Your objective>
Return only the lines from the one that contains "This screenshot has height=516, width=516." through the last line of the records below, exactly as they stand. Pictures are not part of the copy.

Information>
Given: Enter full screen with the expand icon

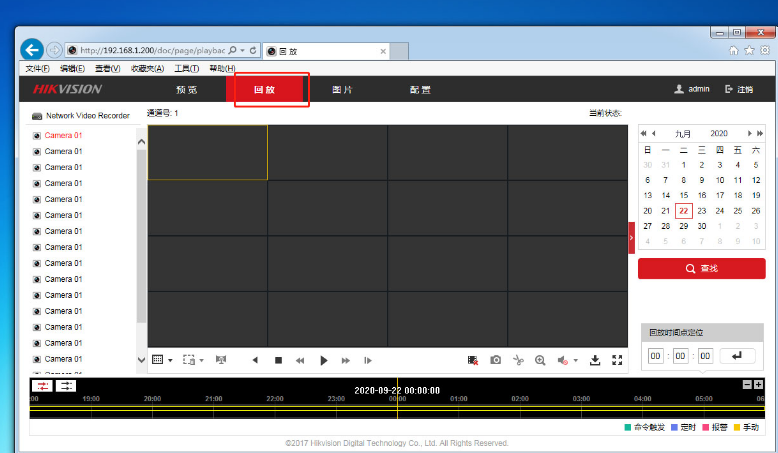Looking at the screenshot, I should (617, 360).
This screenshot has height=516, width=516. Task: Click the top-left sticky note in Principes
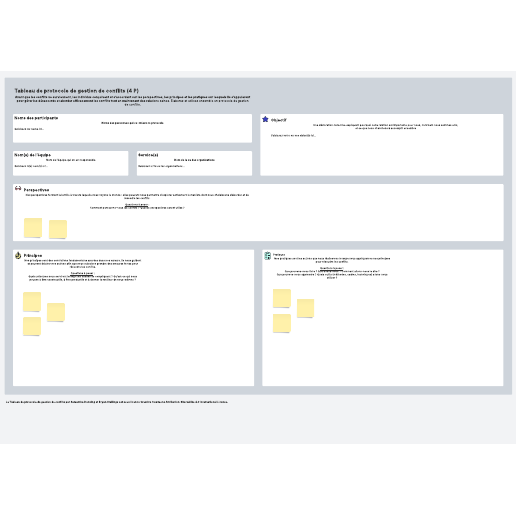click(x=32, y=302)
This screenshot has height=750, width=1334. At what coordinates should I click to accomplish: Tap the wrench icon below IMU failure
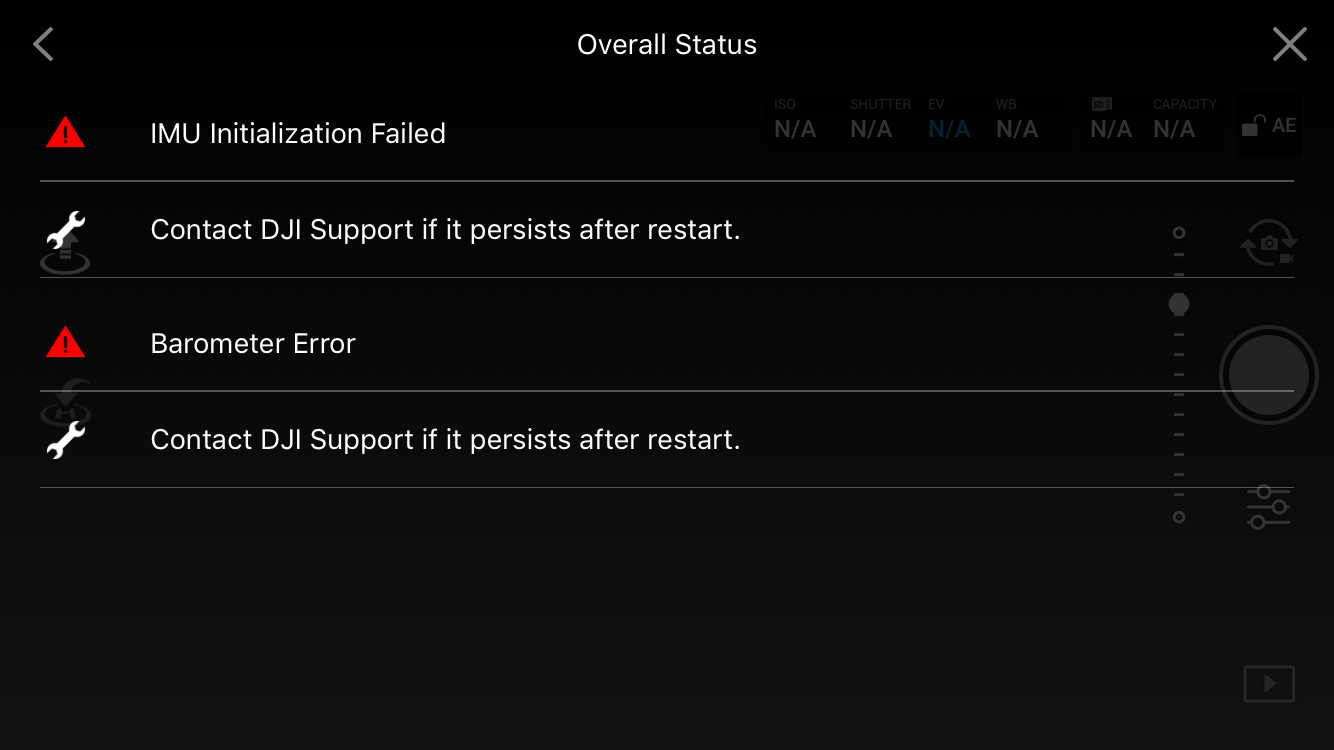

Completed exercise>
This screenshot has height=516, width=516. Task: Click the top-left sticky note in Principes
click(x=32, y=302)
This screenshot has height=750, width=1334. At what coordinates should I click to accomplish: Tap the wrench icon below IMU failure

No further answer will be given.